Daniel Zhang spoke about this ‘new retail’ vision to CNBC, saying: ‘When we talk about new retail, we strongly believe that the online commercial world and offline brick and mortar stores are not separate worlds. And if you look at the customer base today, everyone is living on the internet. Everybody is an internet user. You have the same customer base. You must have the same commercial world. It’s all about how to innovate online and offline to a whole digitalised commercial world.’
It’s not just China that Alibaba – and other merchants – reached out this Singles Day. Alibaba made a renewed push to expand outside China, with some 130 million customers outside the country. Singles Day represented an excellent opportunity to expand into international markets – and vice versa.

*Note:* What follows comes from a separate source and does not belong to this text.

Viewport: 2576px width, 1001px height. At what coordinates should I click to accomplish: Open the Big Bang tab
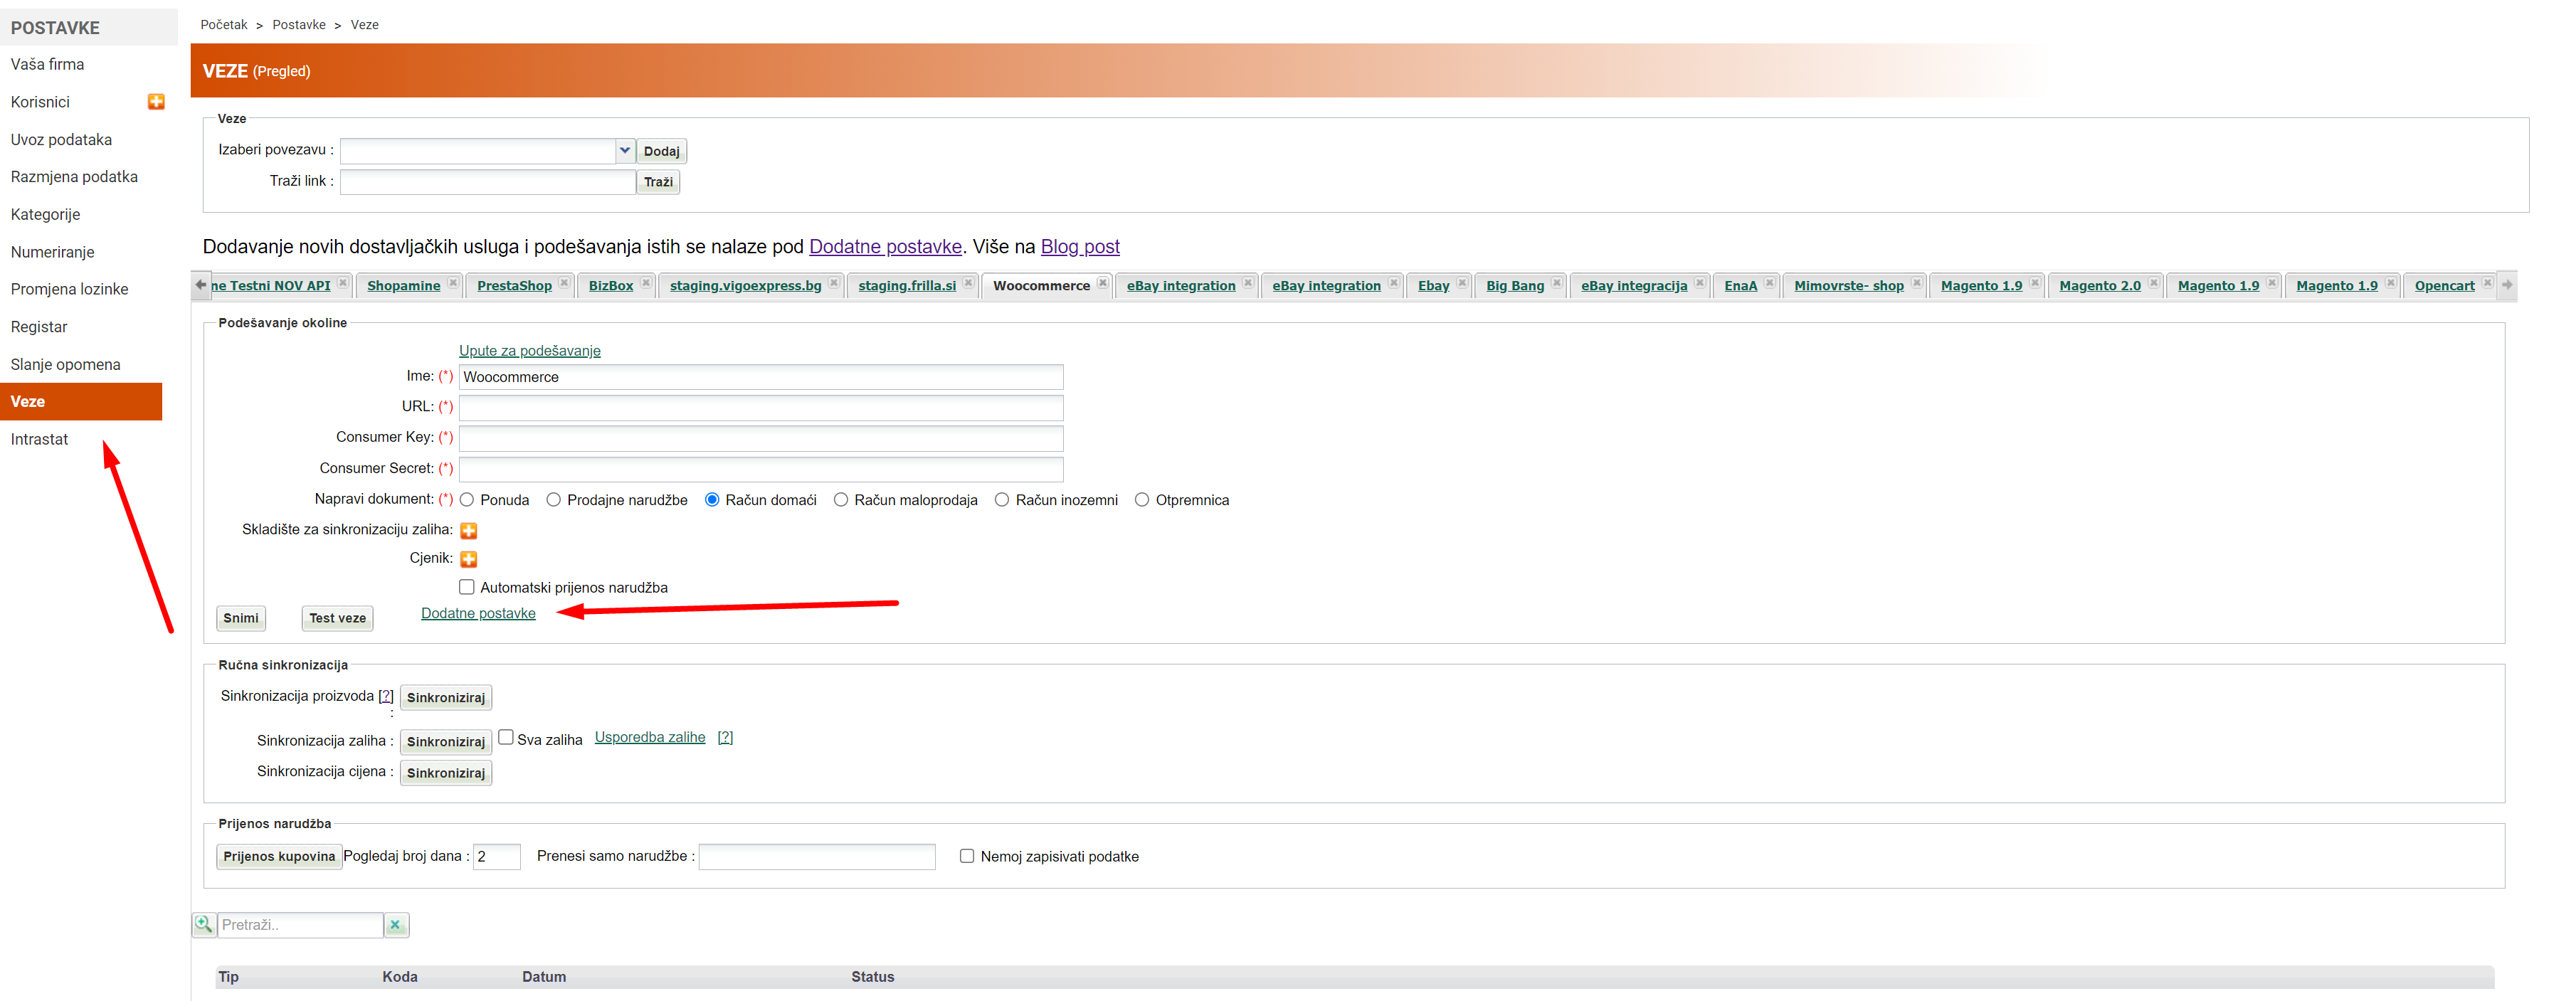pyautogui.click(x=1514, y=286)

Although Singles Day has until now mainly been centred around the Asian market, it’s growing in popularity in the West, too. According to a survey by the National Today data team in the USA, 36% of Americans are single, with 78% planning to treat themselves to ‘something nice’ – mostly planning to splurge on clothes (26%) and electronics (14%). Although Singles Day was mostly unheard of before 2018, 78% of those Americans who knew about it planned to get involved in 2019. Most were expected to spend between $30 and $50 (21%), with 10% expected to spend as much as $500.
Making the most of a great opportunity
2019’s Singles Day saw a gigantic 1 million new products launched for the promotion, and a record RMB 268.4 billion (or $38.4 billion) settles through Alipay. This huge figure represents a year on year growth of 26% – an incredible figure that shows just how rapidly eCommerce is growing across Asia. This growth somewhat aligns with the development of online retail in China, and explains, in part, why Alibaba continues to pursue other opportunities for growth on Singles Day, such as new international markets and the development of a more comprehensive, holistic online and offline customer experience.
There’s also the chance to capitalise on the fresh energy of this shopping event. Unlike Black Friday, which has in the UK become synonymous with undignified scrambles for products, 50% off discounts, and returned goods, Singles Day in China is marketed as a more upmarket, interactive experience for the tech-savvy consumer. This year, music icon Taylor Swift took to the stage in Shanghai during the countdown to Singles Day. During her performance, shoppers were able to vote and play augmented reality games on smartphone apps to earn credits and reveal deals.
This kind of approach means that Singles Day represents a fresh opportunity for online retailers to engage with their customers. The fact that Singles Day sales only last for 24 hours and are not so focused on heavy discounting as Black Friday, also gives them a sense of exclusivity upon which retailers can capitalise.
With such great potential to expand into the Asian market, grow your customer base, and drive sales, China Singles Day is an opportunity that shouldn’t be quickly passed up by any eCommerce company looking to expand its international reach. The 2019 event featured 200,000 brands from 78 overseas markets, with half a billion shoppers participating. Sounds good, doesn’t it? If you weren’t involved – there’s always next year!